Book number one: Darrell Huff’s How to Lie With Statistics. This is a widely-recommended classic, and it has survived the test of time. One particularly statistics-blind idiot I once had the misfortune to suggest this book too said that, being right, he had no need to lie. This rather misses the point; the goal is not to learn to lie, but to learn to detect it when other people lie. As Huff points out, “The crooks already know these tricks; honest men must learn them in self-defense.”
Book number two: You’re much less likely to heard of Warren Weaver’s Lady Luck, but honestly I think it may be a better book. (It may also be harder to find in print.) Lady Luck is an excellent introduction to the theory of probability in general. A topic you may not think you need to know much about, but in fact you use probability every day – or make a lot of very stupid decisions.
Statistics and probability are both fields of inquiry that many people find upsetting and uncomfortable. We like to imagine that, whether through science or religion, we can obtain certainty. We want to know what is true. However, this is not to be. What we get is instead the opportunity to have confidence of what is likely to be true. Will smoking give you cancer? Maybe. It’s not certain, by any means. But are you more likely to get cancer if you smoke than if you don’t? Yes.

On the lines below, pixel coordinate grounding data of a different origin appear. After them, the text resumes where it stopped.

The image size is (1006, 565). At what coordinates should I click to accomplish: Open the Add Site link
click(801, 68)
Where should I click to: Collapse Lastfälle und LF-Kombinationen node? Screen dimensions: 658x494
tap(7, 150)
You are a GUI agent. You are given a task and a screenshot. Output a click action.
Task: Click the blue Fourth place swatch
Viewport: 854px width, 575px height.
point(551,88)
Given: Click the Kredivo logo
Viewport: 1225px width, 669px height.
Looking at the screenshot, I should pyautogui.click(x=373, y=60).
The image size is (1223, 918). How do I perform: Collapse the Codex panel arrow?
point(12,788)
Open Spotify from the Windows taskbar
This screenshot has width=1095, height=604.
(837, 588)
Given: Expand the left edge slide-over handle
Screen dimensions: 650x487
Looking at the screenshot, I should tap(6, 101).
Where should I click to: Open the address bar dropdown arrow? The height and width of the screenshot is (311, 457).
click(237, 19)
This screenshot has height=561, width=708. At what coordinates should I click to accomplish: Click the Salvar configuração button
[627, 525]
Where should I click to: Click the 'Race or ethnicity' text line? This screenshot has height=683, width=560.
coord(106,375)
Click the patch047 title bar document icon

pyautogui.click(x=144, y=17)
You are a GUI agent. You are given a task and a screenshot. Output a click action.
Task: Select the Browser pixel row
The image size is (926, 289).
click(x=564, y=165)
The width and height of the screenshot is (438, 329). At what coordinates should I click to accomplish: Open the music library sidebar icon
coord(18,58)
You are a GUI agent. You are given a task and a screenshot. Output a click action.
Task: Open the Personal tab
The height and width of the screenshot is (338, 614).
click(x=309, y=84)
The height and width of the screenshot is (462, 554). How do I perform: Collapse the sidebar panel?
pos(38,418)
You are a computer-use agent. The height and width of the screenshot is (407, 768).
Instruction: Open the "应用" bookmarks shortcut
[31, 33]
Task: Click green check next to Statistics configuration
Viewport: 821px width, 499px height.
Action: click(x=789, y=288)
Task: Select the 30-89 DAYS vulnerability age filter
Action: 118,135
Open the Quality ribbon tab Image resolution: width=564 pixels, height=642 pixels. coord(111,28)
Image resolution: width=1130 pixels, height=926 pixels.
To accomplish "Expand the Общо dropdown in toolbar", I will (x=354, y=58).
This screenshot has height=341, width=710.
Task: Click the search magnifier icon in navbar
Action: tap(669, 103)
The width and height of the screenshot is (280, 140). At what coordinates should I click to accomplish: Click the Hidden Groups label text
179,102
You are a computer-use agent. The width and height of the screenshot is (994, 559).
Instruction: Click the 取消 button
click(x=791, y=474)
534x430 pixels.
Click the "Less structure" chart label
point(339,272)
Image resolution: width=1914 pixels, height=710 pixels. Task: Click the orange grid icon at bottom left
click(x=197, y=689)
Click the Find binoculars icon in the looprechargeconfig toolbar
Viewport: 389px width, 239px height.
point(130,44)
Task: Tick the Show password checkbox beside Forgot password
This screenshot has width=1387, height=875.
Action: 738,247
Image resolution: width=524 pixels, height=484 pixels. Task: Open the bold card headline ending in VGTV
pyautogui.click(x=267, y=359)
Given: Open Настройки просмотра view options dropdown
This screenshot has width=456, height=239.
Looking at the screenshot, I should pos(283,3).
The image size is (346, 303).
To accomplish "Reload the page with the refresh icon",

Being able to think coherently about probability is not a necessity, but it is a great advantage in making informed decisions likely to lead to success. It won’t make you rich; it will increase the probability that you become richer than you would have been, though (assuming that’s even what you want…)
Comments [archived]
From: Dirk
Date: 2009-10-24 14:45:20 -0500
Just got me Warren Weaver’s Lady Luck. The beginning is fun (with Lewis Carroll), it looks rather serieus further up.